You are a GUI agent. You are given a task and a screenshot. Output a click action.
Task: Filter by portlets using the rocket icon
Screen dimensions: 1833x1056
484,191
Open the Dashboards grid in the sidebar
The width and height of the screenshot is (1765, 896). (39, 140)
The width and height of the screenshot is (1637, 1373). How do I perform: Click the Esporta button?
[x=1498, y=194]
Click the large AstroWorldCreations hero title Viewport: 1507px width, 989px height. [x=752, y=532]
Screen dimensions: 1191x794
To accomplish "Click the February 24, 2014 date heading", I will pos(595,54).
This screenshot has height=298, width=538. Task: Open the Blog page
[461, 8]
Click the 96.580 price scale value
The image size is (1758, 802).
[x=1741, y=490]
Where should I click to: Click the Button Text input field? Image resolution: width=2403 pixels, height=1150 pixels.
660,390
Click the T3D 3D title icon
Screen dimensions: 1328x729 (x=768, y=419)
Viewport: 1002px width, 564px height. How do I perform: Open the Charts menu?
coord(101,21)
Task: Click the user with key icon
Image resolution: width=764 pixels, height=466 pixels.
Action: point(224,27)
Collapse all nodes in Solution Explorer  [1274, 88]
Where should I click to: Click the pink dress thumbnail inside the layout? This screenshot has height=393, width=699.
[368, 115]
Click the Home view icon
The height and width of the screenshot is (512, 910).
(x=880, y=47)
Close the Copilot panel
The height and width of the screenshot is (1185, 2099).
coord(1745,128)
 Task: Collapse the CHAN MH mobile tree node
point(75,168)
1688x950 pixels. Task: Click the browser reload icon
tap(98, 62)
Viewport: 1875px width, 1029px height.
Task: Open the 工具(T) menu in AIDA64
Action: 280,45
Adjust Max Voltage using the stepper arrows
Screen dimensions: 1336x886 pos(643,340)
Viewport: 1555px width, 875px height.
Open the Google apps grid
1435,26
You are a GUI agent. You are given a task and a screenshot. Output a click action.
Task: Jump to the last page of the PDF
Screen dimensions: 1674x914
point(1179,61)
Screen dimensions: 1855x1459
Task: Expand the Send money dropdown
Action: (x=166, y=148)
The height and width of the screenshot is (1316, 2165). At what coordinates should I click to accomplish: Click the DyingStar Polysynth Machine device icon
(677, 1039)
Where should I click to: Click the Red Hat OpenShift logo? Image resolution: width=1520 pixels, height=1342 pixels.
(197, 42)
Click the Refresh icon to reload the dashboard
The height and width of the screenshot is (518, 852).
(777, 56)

■ ■ ■

— WHAT TO WORK ON —
Nothing but the lines from the first line of the listing above through the line holding "Click the Home view icon" should be reproduced, and each must match exactly.

— TASK SOLUTION —
You are a GUI agent. You are given a task and a screenshot. Output a click action.
Task: Filter by portlets using the rocket icon
Screen dimensions: 1833x1056
484,191
Open the Dashboards grid in the sidebar
The width and height of the screenshot is (1765, 896). (39, 140)
The width and height of the screenshot is (1637, 1373). How do I perform: Click the Esporta button?
[x=1498, y=194]
Click the large AstroWorldCreations hero title Viewport: 1507px width, 989px height. [x=752, y=532]
Screen dimensions: 1191x794
To accomplish "Click the February 24, 2014 date heading", I will pos(595,54).
This screenshot has height=298, width=538. Task: Open the Blog page
[461, 8]
Click the 96.580 price scale value
The image size is (1758, 802).
[x=1741, y=490]
Where should I click to: Click the Button Text input field? Image resolution: width=2403 pixels, height=1150 pixels.
660,390
Click the T3D 3D title icon
Screen dimensions: 1328x729 (x=768, y=419)
Viewport: 1002px width, 564px height. How do I perform: Open the Charts menu?
coord(101,21)
Task: Click the user with key icon
Image resolution: width=764 pixels, height=466 pixels.
Action: point(224,27)
Collapse all nodes in Solution Explorer  [1274, 88]
Where should I click to: Click the pink dress thumbnail inside the layout? This screenshot has height=393, width=699.
[368, 115]
Click the Home view icon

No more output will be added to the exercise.